By Rhonda Glenn, USGA
A Florida Championship – The 1969 U.S. Women’s Open
Only once has Florida hosted the U.S. Women’s Open, in 1969 at Scenic Hills C.C. in Pensacola. There’s an interesting story about the finish of that championship. Donna Caponi eagled the par-5 15th to take the lead, but bogeyed the 17th to fall into a tie with Peggy Wilson. At the 18th, Caponi hit her approach shot to within hailing distance of the hole. Wilson was in with a 295 total. There are two versions of what happened next: As Caponi stood over her birdie putt to win, she could hear the voice of announcer Byron Nelson from the TV tower behind the green saying the putt would break to the left. Wilson always believed Nelson’s loud proclamation gave Caponi the true line. At the 50th reunion of Women’s Open champions in 1995, however, Caponi told a different story. Yes, she heard Nelson say the putt was going to break to the left. Caponi, however, had read the line and believed the putt would break to the right. Standing over the ball, she suddenly realized, “Byron was reading the putt from his point of view, which was to break to his left, which meant that it would break to my right, which is what I had figured.” Anyway, Caponi made the birdie putt and won by a stroke. It’s still a tough one to figure out.
Marlene Stewart Streit
Marlene Streit’s absence from the 2010 field leaves a void. She’s won the USGA Senior Women’s Amateur three times in three different decades, the last in 2003 when she was 69. She was runner-up an astounding five times. Streit isn’t here this year, which caused concern that, at 76, she was hanging it up. Not so. The Canadian, a member of the World Golf Hall of Fame, is simply staying at home to celebrate her daughter’s 50th birthday. “Good to be missed, but I still wish I was there,” Streit e-mailed. “I’ll be there next year!”
Surprisingly in Florida, conditions at Fiddlesticks are dead calm, despite the fact that this beautiful course is just 12 miles from the Gulf.
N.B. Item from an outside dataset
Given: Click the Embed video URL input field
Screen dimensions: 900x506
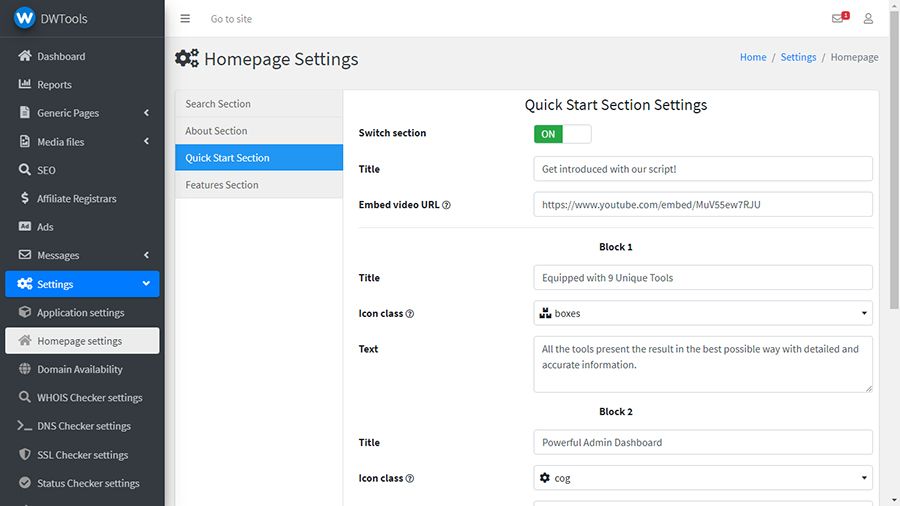Looking at the screenshot, I should click(703, 205).
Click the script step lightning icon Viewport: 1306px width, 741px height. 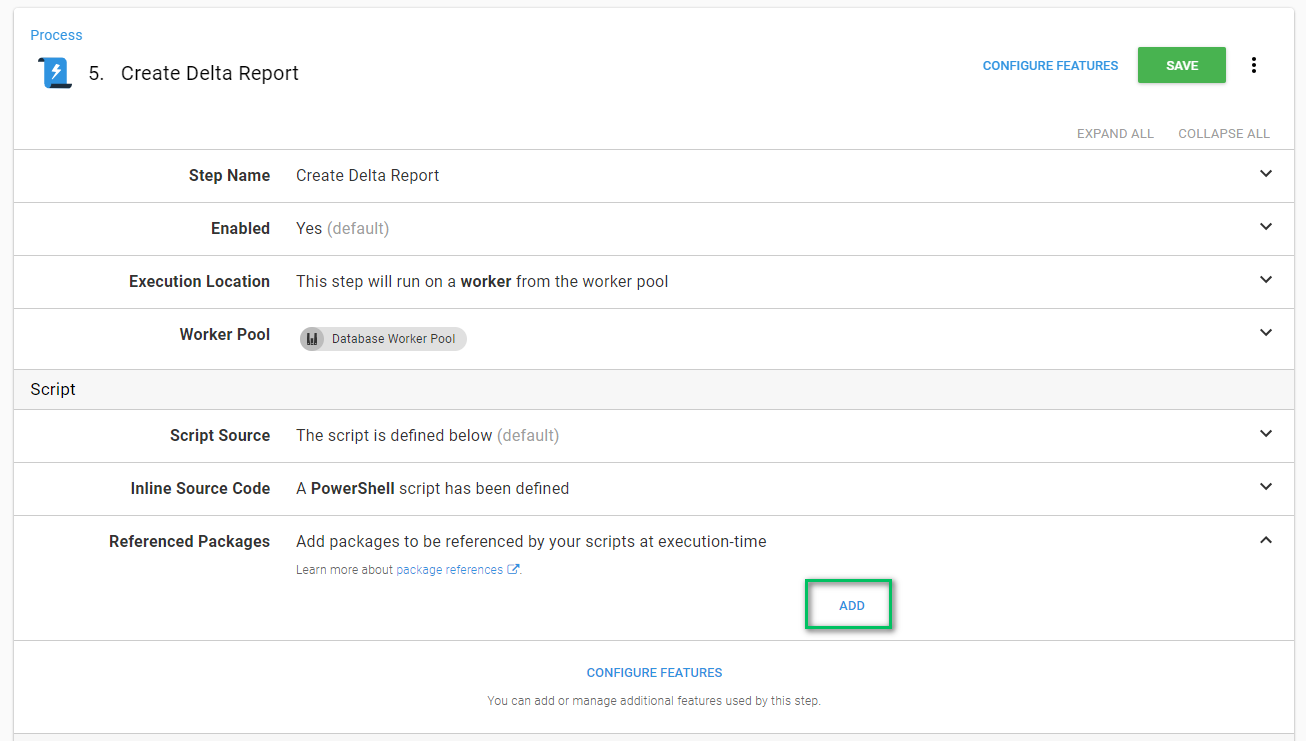[56, 73]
Which reminds me…The great Mickey Wright, even more than 40 years after retiring from competition, used to note the weather. When I sometimes talked to her and asked about her weather in South Florida, Mickey would respond with the glee only a golfer knows, saying, “No wind!”
A Funny Thing Happened…
Defending champion Sherry Herman’s speech at Thursday night’s Players Dinner contained one of the funniest anecdotes about playing a hole that I’ve ever heard. We all thought those things happened only to us, but Herman’s march to the 2009 championship included something of a miracle. We’ve reprinted her speech on this site, and it’s titled, “A Champion Speaks.” If you haven’t read it, you’re in for a treat. If you’ve already heard it, it’s worth reading anyway.
Baseball playoffs are underway, the football season is in full swing, the National Hockey League just opened the season and golf, as always, is being played somewhere. For the avid sports fan, it’s a great time of year. Years ago there was a conversation between Sam Snead and baseball’s great hitter, Ted Williams, on Tom Snyder’s late-night “Tomorrow” show on NBC. Snead and Williams talked about the relative difficulty of hitting a ball in their respective sports. The hitting icon, Williams, spoke of the perfect coordination and talent needed for hitting a moving target, such as a 94 mph fastball. Snead responded curtly. “Ever try to hit a 2-iron?” he barked.